トランプ大統領が11月5日から2泊3日で来日することが決まりました。
拉致被害者家族の横田夫妻とも面会するそうです。
安倍首相とトランプ大統領がゴルフをする方向で調整という報道もあります。
 
安倍首相、来日するトランプ大統領とゴルフを計画
場所は埼玉県川越市の「霞ケ関カンツリー倶楽部」で調整
 
世界から白い目で見られているトランプ大統領理と親しげにゴルフをする姿が世界に報道されることの意味が安倍首相にはわかっていないようです。
 
海上自衛隊のヘリ空母「いずも」に安倍首相とともに乗艦し、日米両国の結束を示すことも検討されているそうです。
 
トランプ米大統領、来日時に海自「いずも」乗艦検討 安倍晋三首相も
 
「いずも」は海自最大の自衛艦で、日本の自慢かもしれませんが、米軍の空母と比べればしょぼいものです。なぜそんなものをトランプ大統領に見せるのかと思いましたが、「アメリカのためにこんなものをつくりました」とアピールしたいのでしょう。自衛隊はほとんど米軍と一体化した存在だからです。
 
トランプ大統領の韓国訪問は1泊2日の日程なので、韓国では日本に差をつけられたと不満の声が出ているそうですが、そういうことを報じる日本のマスコミも韓国との差を気にしているのでしょう。まるで殿の寵愛をめぐって争う大奥の女みたいです。
 
 
日本人にとってアメリカ大統領は特別な存在なのかもしれません。
私が子どものころは、子ども向けの偉人伝の中に「キュリー夫人伝」や「エジソン伝」とともに必ず「ワシントン伝」と「リンカーン伝」がありました。

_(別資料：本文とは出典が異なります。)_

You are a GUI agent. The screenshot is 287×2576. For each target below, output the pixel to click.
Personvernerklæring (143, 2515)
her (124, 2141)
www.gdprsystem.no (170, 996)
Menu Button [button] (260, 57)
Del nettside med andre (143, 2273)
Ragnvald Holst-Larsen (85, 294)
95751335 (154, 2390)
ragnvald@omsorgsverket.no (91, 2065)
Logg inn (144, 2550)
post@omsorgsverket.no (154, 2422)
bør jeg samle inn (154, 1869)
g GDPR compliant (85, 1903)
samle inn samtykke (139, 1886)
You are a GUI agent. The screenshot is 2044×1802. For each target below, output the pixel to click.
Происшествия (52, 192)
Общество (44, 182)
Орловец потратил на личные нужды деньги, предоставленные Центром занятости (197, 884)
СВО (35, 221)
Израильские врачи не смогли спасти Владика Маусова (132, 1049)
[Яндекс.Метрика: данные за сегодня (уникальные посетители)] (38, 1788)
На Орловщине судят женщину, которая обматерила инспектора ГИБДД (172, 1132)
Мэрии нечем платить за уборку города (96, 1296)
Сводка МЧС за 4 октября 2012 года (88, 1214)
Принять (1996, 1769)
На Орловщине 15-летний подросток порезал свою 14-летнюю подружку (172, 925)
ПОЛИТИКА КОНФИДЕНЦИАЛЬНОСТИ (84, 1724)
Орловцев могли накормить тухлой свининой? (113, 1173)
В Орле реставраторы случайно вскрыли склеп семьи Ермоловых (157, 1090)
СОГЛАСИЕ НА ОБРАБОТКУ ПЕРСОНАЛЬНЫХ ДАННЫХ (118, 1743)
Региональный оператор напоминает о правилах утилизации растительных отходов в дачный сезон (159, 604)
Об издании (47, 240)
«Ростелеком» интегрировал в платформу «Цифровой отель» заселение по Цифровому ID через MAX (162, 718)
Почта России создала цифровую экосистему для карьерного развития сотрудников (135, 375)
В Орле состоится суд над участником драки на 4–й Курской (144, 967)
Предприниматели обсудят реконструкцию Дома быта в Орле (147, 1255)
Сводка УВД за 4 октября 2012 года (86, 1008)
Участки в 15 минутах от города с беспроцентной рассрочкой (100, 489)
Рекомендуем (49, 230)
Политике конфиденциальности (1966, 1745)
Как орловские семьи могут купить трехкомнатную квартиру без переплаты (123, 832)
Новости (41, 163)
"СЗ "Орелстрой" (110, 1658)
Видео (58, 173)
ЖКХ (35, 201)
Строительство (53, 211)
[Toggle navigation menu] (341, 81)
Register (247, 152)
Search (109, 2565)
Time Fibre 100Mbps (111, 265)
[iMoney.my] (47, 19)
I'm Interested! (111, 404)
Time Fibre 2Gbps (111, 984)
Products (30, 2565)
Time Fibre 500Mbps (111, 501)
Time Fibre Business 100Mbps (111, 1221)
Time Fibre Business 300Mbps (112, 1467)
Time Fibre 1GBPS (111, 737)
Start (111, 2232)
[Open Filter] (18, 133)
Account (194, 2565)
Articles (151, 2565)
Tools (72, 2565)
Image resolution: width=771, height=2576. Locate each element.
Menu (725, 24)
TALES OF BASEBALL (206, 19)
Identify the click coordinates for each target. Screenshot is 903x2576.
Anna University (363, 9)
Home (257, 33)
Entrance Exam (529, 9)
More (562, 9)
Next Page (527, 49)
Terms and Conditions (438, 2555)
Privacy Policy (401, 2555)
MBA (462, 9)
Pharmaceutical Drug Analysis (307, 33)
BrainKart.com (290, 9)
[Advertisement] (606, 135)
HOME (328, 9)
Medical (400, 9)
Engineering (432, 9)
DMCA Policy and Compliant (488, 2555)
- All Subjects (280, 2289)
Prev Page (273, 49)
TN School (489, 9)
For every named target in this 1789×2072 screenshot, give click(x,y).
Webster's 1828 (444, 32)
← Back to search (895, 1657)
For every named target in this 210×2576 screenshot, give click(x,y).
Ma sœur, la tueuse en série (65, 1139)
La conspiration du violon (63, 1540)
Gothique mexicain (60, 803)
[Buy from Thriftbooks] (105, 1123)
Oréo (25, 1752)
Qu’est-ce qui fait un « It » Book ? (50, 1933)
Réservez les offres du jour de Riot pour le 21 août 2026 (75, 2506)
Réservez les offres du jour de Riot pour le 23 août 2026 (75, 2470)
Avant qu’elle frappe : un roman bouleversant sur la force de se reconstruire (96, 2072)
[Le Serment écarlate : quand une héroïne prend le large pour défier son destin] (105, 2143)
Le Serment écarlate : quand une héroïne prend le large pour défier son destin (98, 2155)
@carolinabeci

ワシントンやリンカーンはアメリカ人にとっては重要人物ですが、日本人までが重要人物だと思い、しかも偉人だと思っていたのは、やはりアメリカによる占領で日本人が洗脳されていたからでしょう。
それが今まで尾を引いているのか、トランプ大統領に媚びようとする安倍政権の姿は情けないというしかありません。
 
 
情けないといえば、このところ米軍のオスプレイやヘリコプターの事故が相次いで、そのたびに小野寺防衛相が米軍に飛行中止の要請をしていますが、まったく無視されています。
飛行機事故は日本人の人命にかかわる問題です。それにもかかわらず「要請」するだけで「命令」できないというのは、日米安保条約と日米地位協定が不平等条約になっているからですが、多くの人はこれが不平等条約だという認識すらないようです。逆にアメリカに守ってもらっているという引け目を感じていたりします。
 
こうしたアメリカ観のゆがみは、そもそもペリー来航のときから始まっているというのが私の考えです。
アメリカの武力の脅しによる開国要求は、先住民虐殺や黒人奴隷化の延長上にあるもので、当時の日本人が反発して攘夷に沸き返ったのは当然です。
幕府は脅しに屈して開国し、1858年に日米修好通商条約を締結しましたが、これが不平等条約だったためにますます攘夷の世論は高まり、それを背景に1866年、薩長連合が成立し、倒幕がなって明治政府が成立しました。しかし、薩長は攘夷の旗を降ろして国民を裏切り、明治政府は開国はよいことだとしました。
 
開国はいいことだったにせよ、開国は自主的な判断で行うことで、脅されてすることではありません。
「押しつけられた開国はよかった」という認識はゆがんでいます。
このゆがみを正そうとする心理が今の「押しつけ憲法」論につながっている気がします。
 
その後、明治政府はたいへんな努力の末に不平等条約を改定します。
ここのところはちゃんとしていました。
しかし、戦後の自民党政府は江戸幕府のようなもので、アメリカから不平等条約を押しつけられっぱなしで、関係を対等にしようという意欲がありません。
 
で、民進党と希望の党が薩長連合のように手を結んで、自民党幕府を倒そうというのが前原誠司氏の思いだったでしょうが、小池百合子氏のほうはさらさらそういう気はなかったようで、安倍政権と戦うのではなく、民進党内のリベラル派と戦うというそっぽに行ったので、希望の党は失速し、安倍政権有利の展開になってしまいました。
 
選挙結果はどうあれ、今後の日本にとって最大の課題は、アメリカからいかに自立するかということです。
日本の安全保障をアメリカに丸投げするという安倍政権の方針は、アメリカが相対的に地盤沈下し、世界が多極化していく中でいつまでも続くはずがありません。